Money matters first for new finance body

Financial Services Development Council faces question over who will pay its bills in future

BIO

Enoch Yiu is the chief reporter of business pages at the Post. She writes feature stories with a focus on regulatory issues, stock exchanges, the Securities and Futures Commission, accountancy, insurance, pension and other financial industry development issuse. She has a weekly column, White Collar, covering the latest issues in the professional industry and also hosts podcasts and video programs on SCMP.com. She is the author of two books.
 

The new Financial Services Development Council is already mired in controversy, including the central question of who is going to pay its bills and other expenses.

The council has not decided how to finance itself over the long term even though it is going to have its first meeting tomorrow.

For a city like Hong Kong where money matters always come first, that may seem a strange omission.

The council, chaired by Executive Council member Laura Cha Shih May-lung, has 22 members appointed by Chief Executive Leung Chun-ying.

It includes heavyweights such as Levin Zhu Yunlai, the chief executive of China International Capital and son of former premier Zhu Rongji, and many international fund managers, brokers and academics.

They will meet every two months to discuss how to promote Hong Kong's financial services sector overseas and to advise the government on how to develop the sector.

The government has said the establishment of the council follows overseas practices such as the City of London Corp, which supports and promotes London and its financial services worldwide.

The funding model of City of London, however, is much more transparent than Hong Kong.

The City of London has three funding sources - a portion of business rates collected from the city; an annual grant of £15 million (HK$185.3 million) from the Bridge House Estates, a charitable trust set up to maintain bridges; and City's Cash, which is a combination of funds including endowments accumulated over the centuries.

The Financial Services Development Council has no power to collect any business rates or charges because it is a private company.

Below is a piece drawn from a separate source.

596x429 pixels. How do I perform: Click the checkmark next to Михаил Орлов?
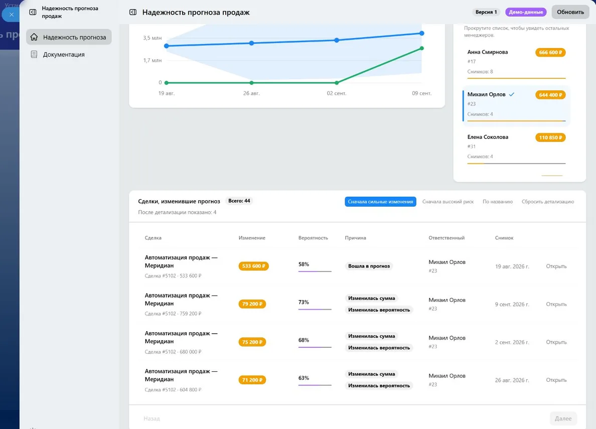(512, 94)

Obviously, Hong Kong has nothing like the Bridge House Estates or the City's Cash. It, therefore, could not copy the City of London funding model.

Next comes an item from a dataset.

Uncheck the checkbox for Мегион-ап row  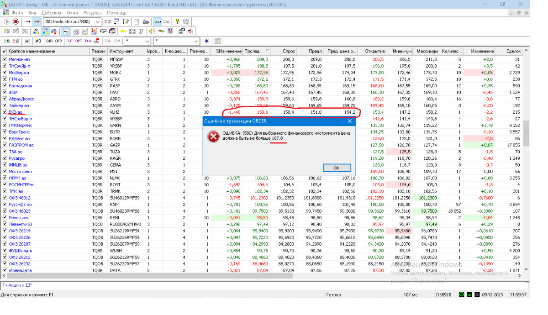(x=5, y=59)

Secretary for Financial Services and the Treasury Chan Ka-keung said the government would second staff to the council for the first three years. After which, it would have to find ways to finance itself.

Because the council is using taxpayers' money for its initial operations, it should be subject to taxpayers' scrutiny. The taxpayer has the right to know what will happen in three years - will taxpayers have to continue to pay for its operations, or will it be supported by private donations.

If it is to depend on taxpayers' money, how much will it cost and will it be value for money?

And if it were to rely on private donations, what will it do to prevent a conflict of interest?

When the government set up the Mandatory Provident Funds Schemes Authority in 2000, it provided HK$5 billion in one-off funding as seed money.

The Financial Reporting Council, set up in 2007, as well as the more recent Financial Dispute Resolution Centre, established last year, also had a clear funding model announced before they kicked off.

Before doing any promotion or roadshows, Cha and her council members should first discuss who pays the bills in future.